I understand that a lot of work is going into each frame on Torque, but in a barebones scenario I would argue that all of the work isn't going to amount to much: determining visible objects, updating scene objects, updating collision/physics should all take very little time in my example. I think the main cause of slowdown would be due to the first problem you mentioned... switching render states.

When I was first experimenting with XNA (no torque) I quickly learned that even if you are using a SpriteBatch, if you are drawing different textures to the screen one after another, causing the texture to be swapped a lot, it will cause severe framerate problems. Is switching the render state doing something similar?
#6
08/07/2009 (8:33 am)
Hey Jacob:

This may be incorrect, but I believe this is how it works. I have provided references below that support my concept.

It is sort of like the example you are giving. Basically when you are sending a workload to the GPU the GPU can perform better when less frequent, large amounts of work compared to more frequence smaller amounts of work. This is typically why you gain a lot of performance when you send larger draw calls less frequencly to the GPU. Basically, the GPU works a lot faster when it doesn't have to switch any data; this can be switch to different vertex buffers, index buffers, textures, and even render states. The less switching you have to do, the more performance you will gain.

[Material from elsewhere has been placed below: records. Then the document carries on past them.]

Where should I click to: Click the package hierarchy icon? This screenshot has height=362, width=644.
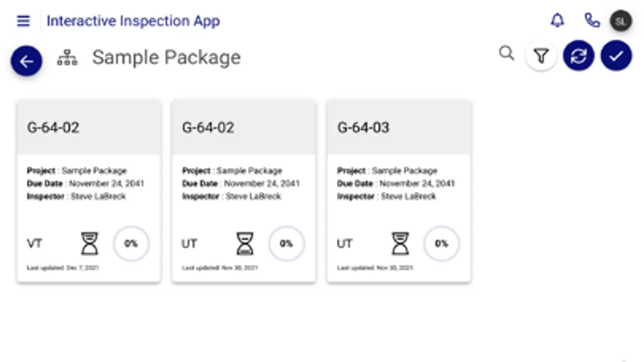point(67,58)
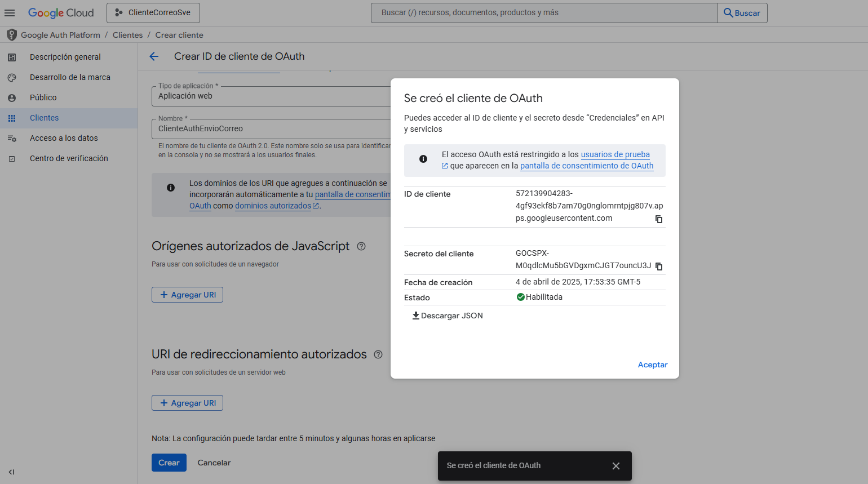This screenshot has height=484, width=868.
Task: Dismiss the OAuth created toast notification
Action: tap(615, 466)
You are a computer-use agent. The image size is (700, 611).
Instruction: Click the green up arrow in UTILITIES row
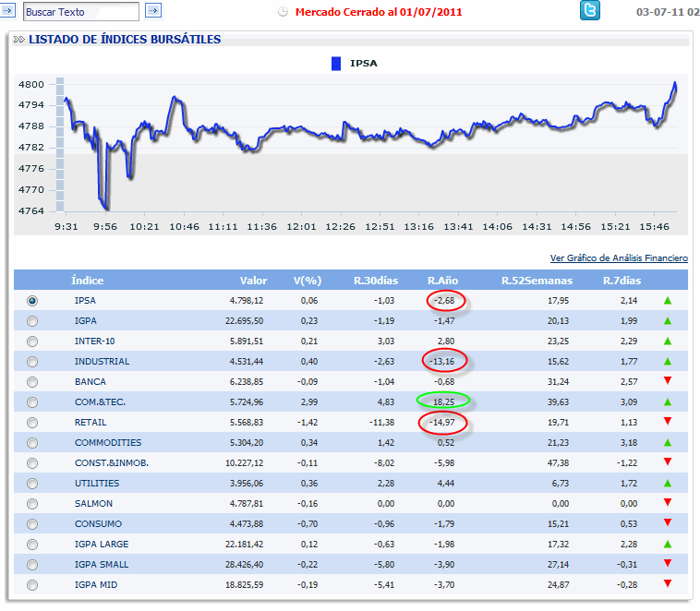pyautogui.click(x=667, y=484)
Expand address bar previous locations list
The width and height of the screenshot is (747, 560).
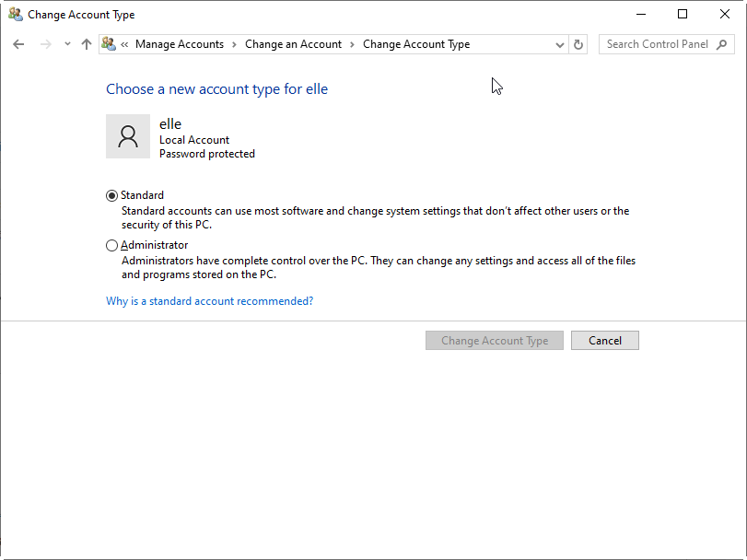(560, 44)
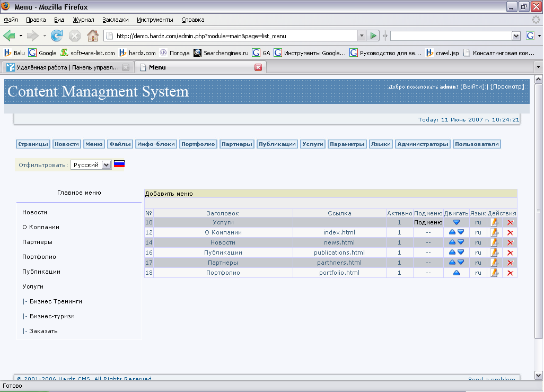
Task: Click the Подменю link in Услуги row
Action: coord(428,222)
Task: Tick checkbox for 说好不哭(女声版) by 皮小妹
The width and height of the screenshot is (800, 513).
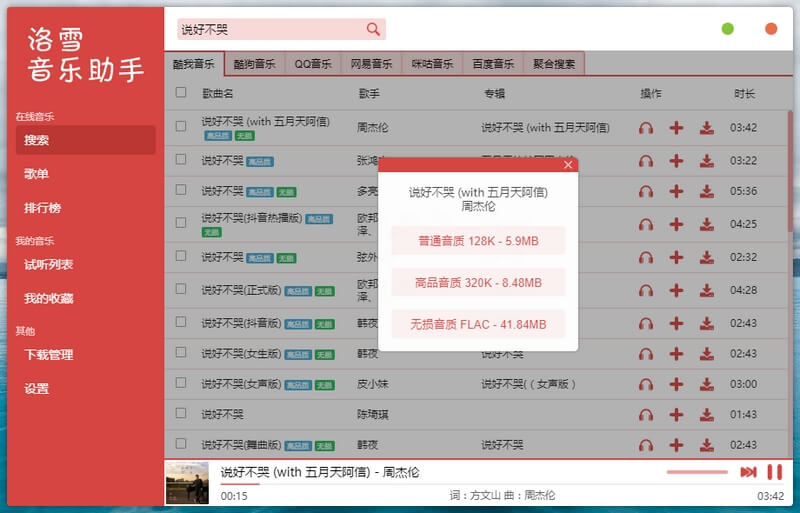Action: pyautogui.click(x=181, y=383)
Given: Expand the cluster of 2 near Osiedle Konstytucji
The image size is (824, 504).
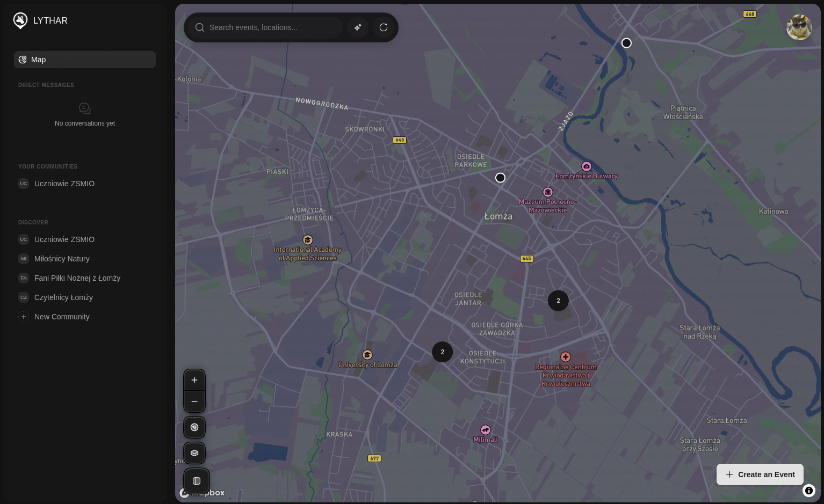Looking at the screenshot, I should coord(442,352).
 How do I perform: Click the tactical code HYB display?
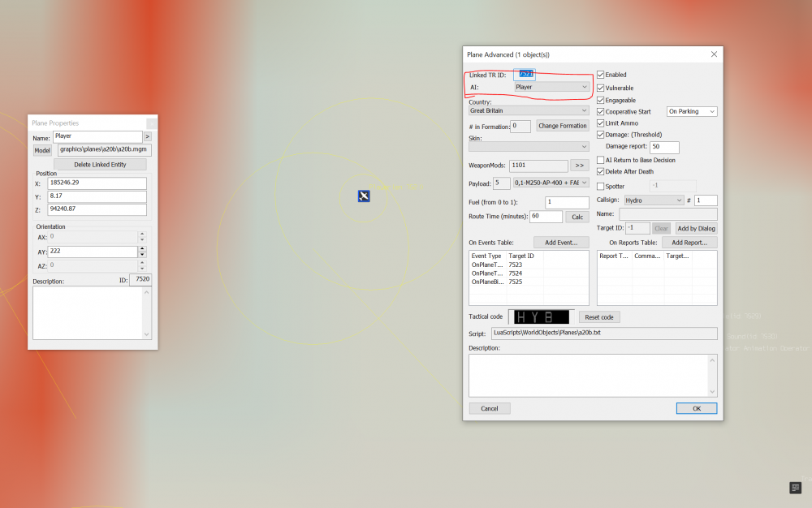(x=541, y=316)
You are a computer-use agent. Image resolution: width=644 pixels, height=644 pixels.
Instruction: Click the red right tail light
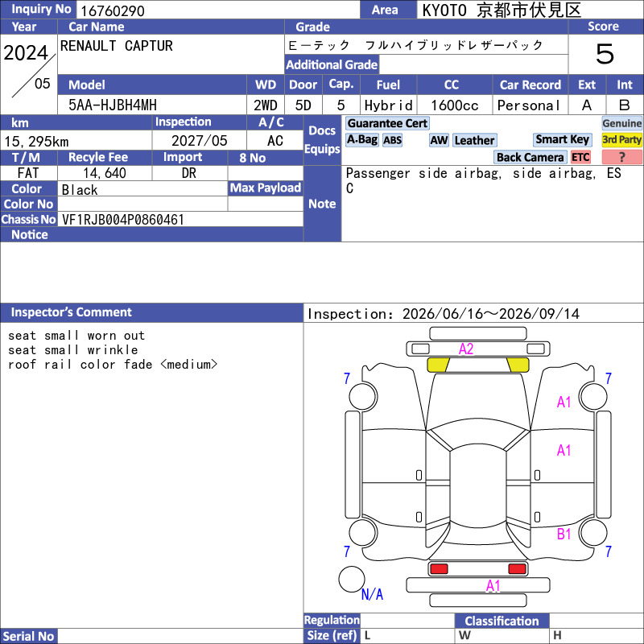(x=517, y=569)
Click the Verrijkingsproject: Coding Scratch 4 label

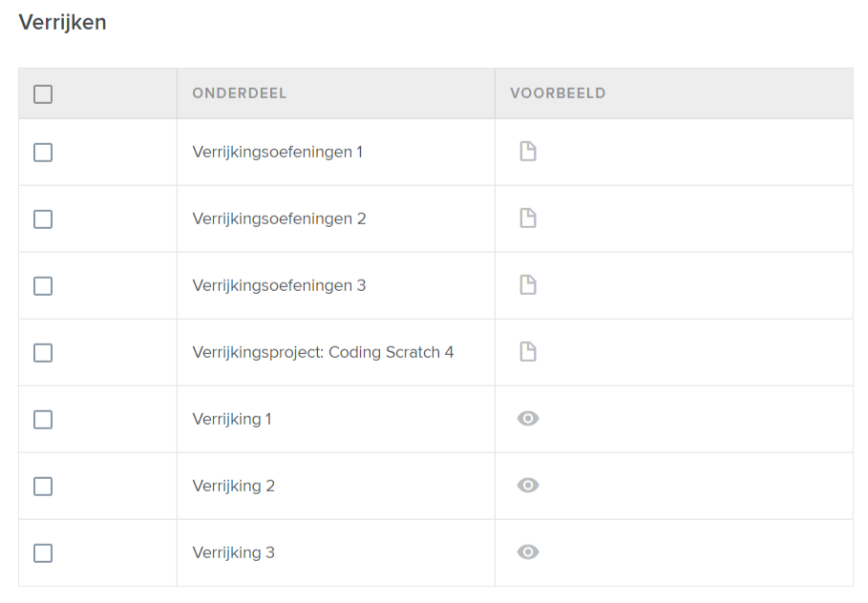323,352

Most people like to term these large amounts of work as batches, and that is exactly why the class is named Spritebatch because it batches multiple draw calls that are similar (i.e., same geometry, shader, texture) into one draw call. This GPU can then render this very quickly because it doesn't require any switching. As soon as you change one of these variables and make each sprite batch have unique data, you can no longer reap the performance benefits of using sprite batch. Which states why both your example and my example cause performance issues.

Technically if you have geometry that is static you can gain even more performance by uploading the data to the GPU memory which will only be costly the first time it is done. After that the CPU will no longer have to send the GPU the vertex data each frame and you will gain lots of performance by loosing that overhead.

This is a bit of a shameless plug :), but I've used the same approach before using OpenGL's equivalent (VBO's) in my thesis last year Feature preserving continuous level-of-detail for terrain rendering. This is one of the first problems you run into with terrain rendering, due to how much data you want to throughput each frame.

Also, here is two useful links where Shawn Hargraves talks about these same issues (and probably explains them a lot better then I did here!):

SpriteBatch and SpriteSortMode - Talks about batching in general and how SpriteBatch uses this functionality to optimize its performance.

SpriteBatch and renderstates - Third sentence mentions switching render states causes performance loss.